All three plaintiffs testified to horrible treatment including beatings, sexual assaults, being threatened with dogs and forced to wear women’s underwear, but said the abuse was either inflicted by soldiers, or by civilians who couldn’t be identified as CACI workers. In some cases, the detainees said they couldn’t see who was abusing them because they had bags over their heads.
As evidence of CACI’s complicity, jurors heard testimony from two retired generals who investigated the Abu Ghraib scandal in 2004; both concluded that CACI interrogators engaged in misconduct.
Faridi told the jury that while many of the soldiers who abused detainees were convicted and sentenced to prison, CACI has not yet been held accountable.
“When our country’s military found out about the abuse, they didn’t cover it up,” Faridi said. “Our country’s military held the military police members who were perpetrating the abuse accountable. CACI escaped liability.”
And Faridi said that even when the Army asked CACI to hold its its interrogators responsible, it still sought to evade responsibility.
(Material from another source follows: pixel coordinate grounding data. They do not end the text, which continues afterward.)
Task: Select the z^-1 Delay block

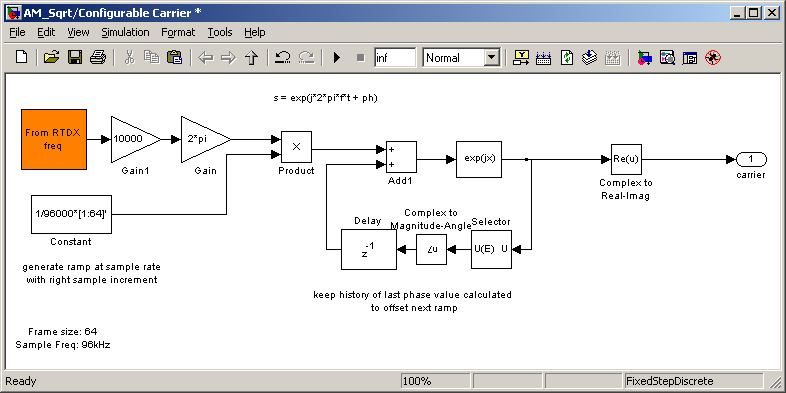Action: (x=369, y=249)
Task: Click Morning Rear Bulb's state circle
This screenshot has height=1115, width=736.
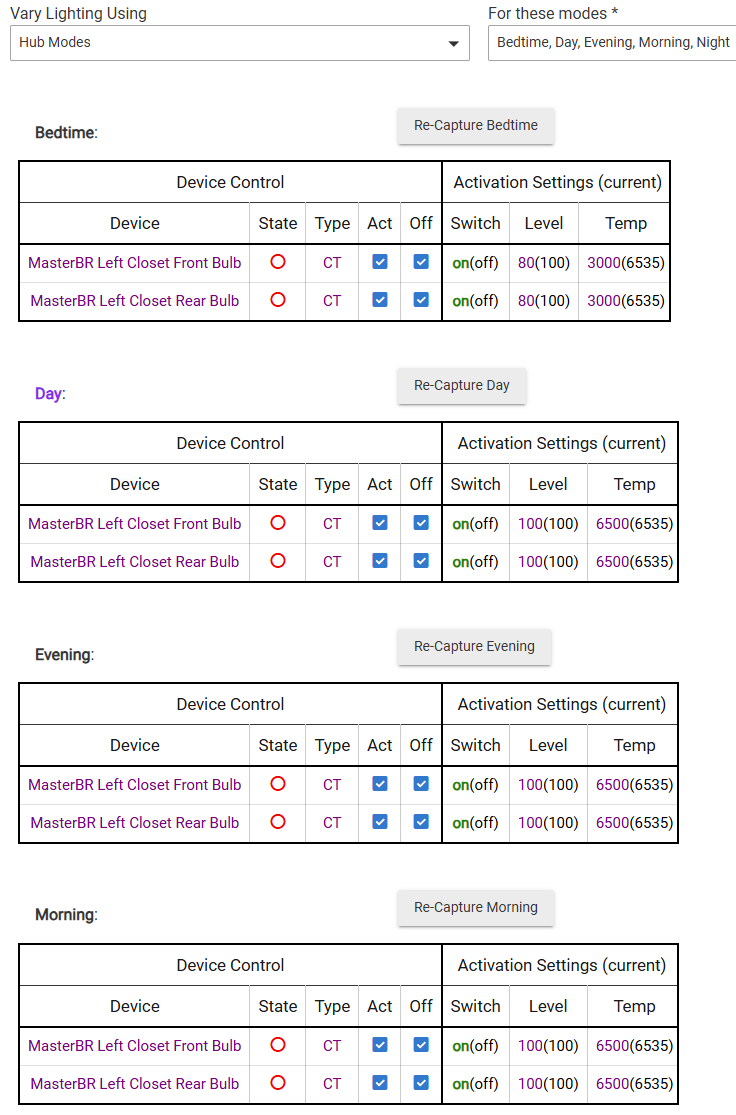Action: tap(277, 1083)
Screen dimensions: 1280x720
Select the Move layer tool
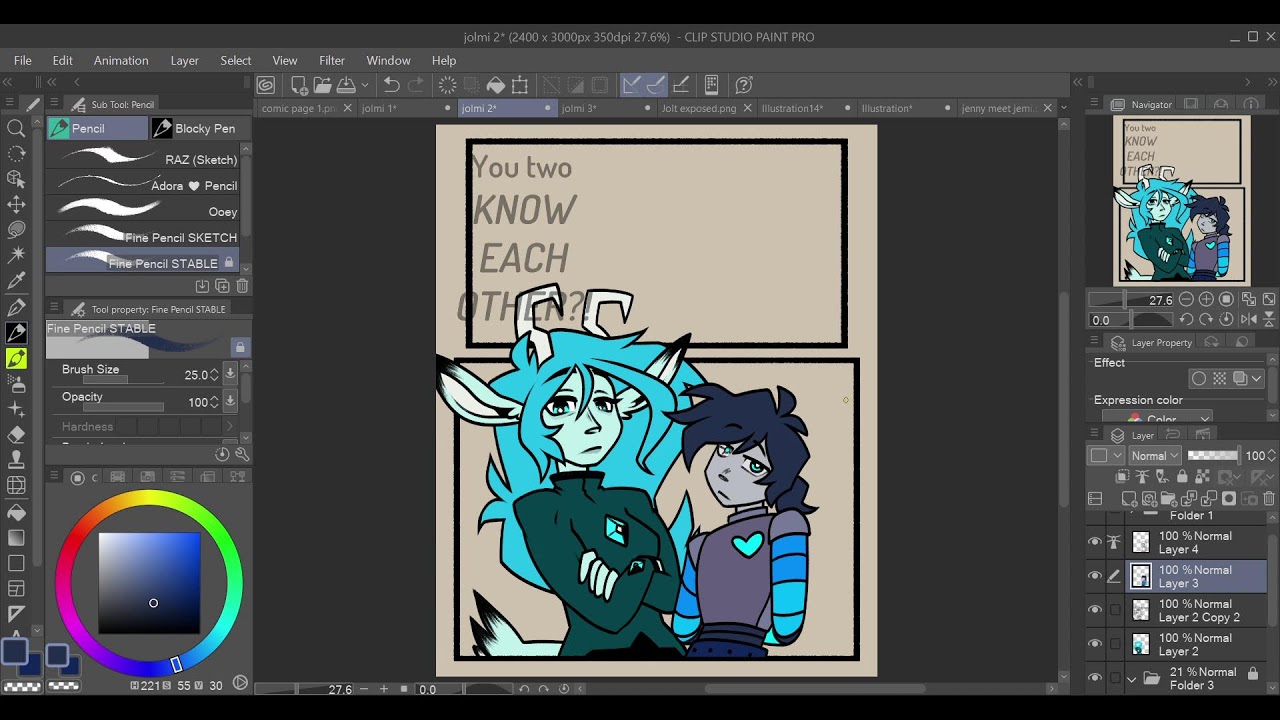[16, 204]
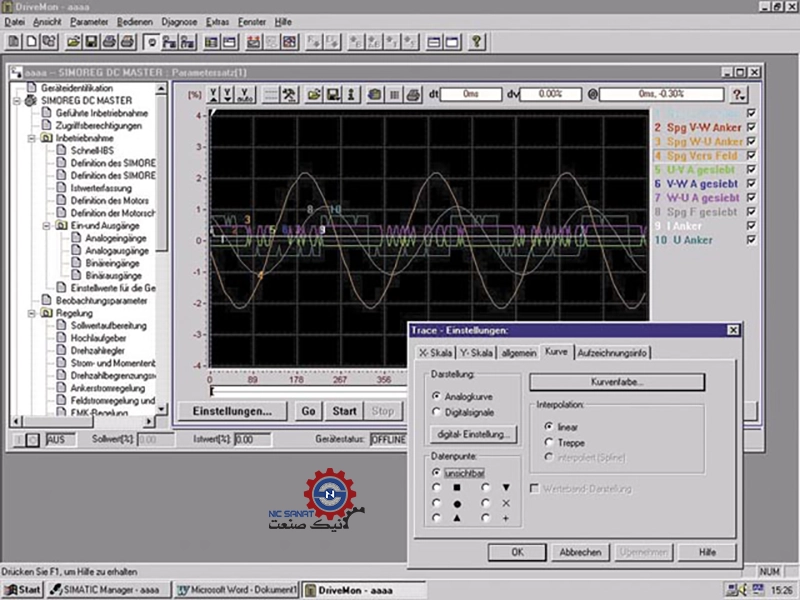The height and width of the screenshot is (600, 800).
Task: Collapse the Ein- und Ausgänge tree node
Action: point(47,226)
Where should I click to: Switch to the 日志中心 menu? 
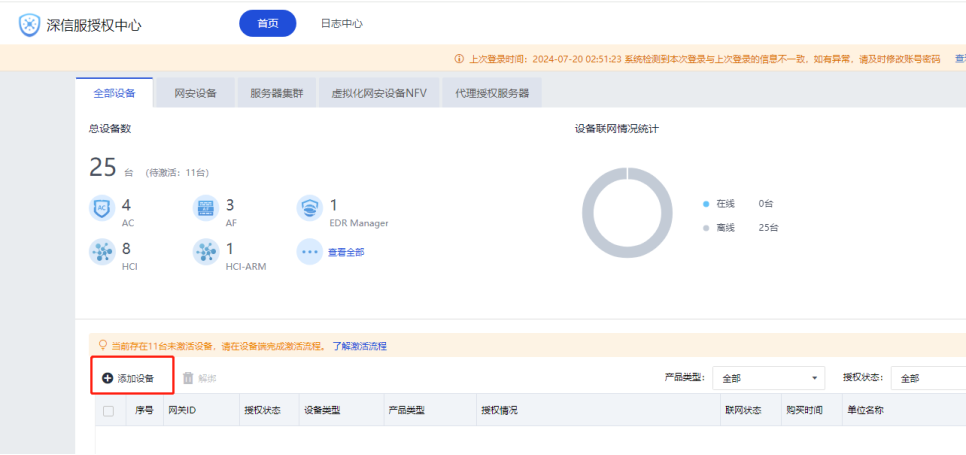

In May 2004, the Army asked CACI to fire one of its interrogators, Dan Johnson, after one of the Abu Ghraib photos showed Johnson interrogating a detainee who was forced into an awkward crouching position that investigators concluded was an illegal stress position.
CACI contested Johnson’s dismissal, writing that the “photo depicts what appears to be a relatively relaxed scene” and saying that “squatting is common and unremarkable among Iraqis.”
“I’ll leave that to you to consider whether you find that offensive,” Faridi told the jury Monday.
At trial, CACI employees testified they defended Johnson’s work because Army personnel had asked them through back channels to do so. O’Connor said that out of the many hundreds of photos of abuse at Abu Ghraib, the photo of Johnson is the only one depicting a CACI employee, and it shows him questioning not one of the plaintiffs but an Iraqi policeman after someone had smuggled a gun into the prison and shot at military police.
O’Connor also apologized for parts of his case that were “long, annoying and boring” but said he had no choice because the U.S. government claimed that some evidence, including the identities of interrogators, was classified. So jurors, rather than hearing live testimony, were subjected to long audio recordings in which the interrogators’ voices were doctored and their answers were often interrupted by government lawyers who instructed them to not answer the question.
The trial was delayed by more than 15 years of legal wrangling and questions over whether CACI could be sued. Some of the debate focused on the question of immunity — there had long been an assumption that the U.S. government would hold sovereign immunity from a civil suit, and CACI argued that, as a government contractor, it would enjoy derivative immunity.
But U.S. District Judge Leonie Brinkema, in a first-of-its-kind ruling, determined that the U.S. government cannot claim immunity in cases involving fundamental violations of international norms, such as torture allegations. And, as a result, CACI could not claim any kind of derivative immunity, either.